* [PROVIDED ENTRIES]:
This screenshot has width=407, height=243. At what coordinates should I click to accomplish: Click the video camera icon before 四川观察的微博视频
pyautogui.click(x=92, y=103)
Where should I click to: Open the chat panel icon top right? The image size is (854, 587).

==

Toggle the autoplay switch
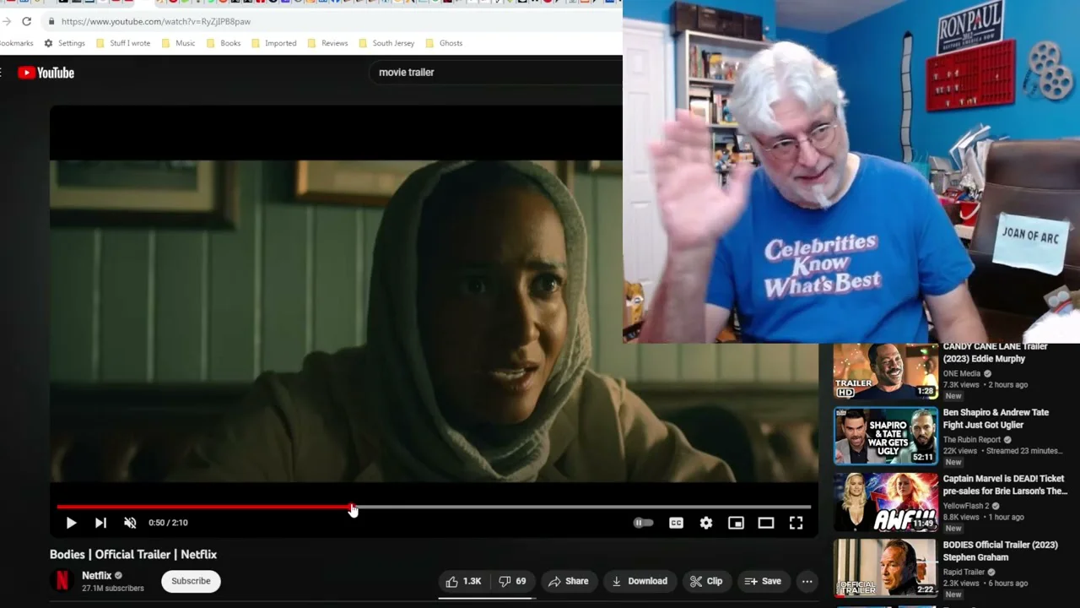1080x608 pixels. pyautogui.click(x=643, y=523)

* [WORK TO COMPLETE]: The lines above from the one with "This screenshot has" through the one with "Where should I" are to be duplicated exactly, ends included, with nothing added.

* [YOUR RESPONSE]:
This screenshot has width=407, height=243. At what coordinates should I click to accomplish: Click the video camera icon before 四川观察的微博视频
pyautogui.click(x=92, y=103)
Where should I click to: Open the chat panel icon top right? The image size is (854, 587).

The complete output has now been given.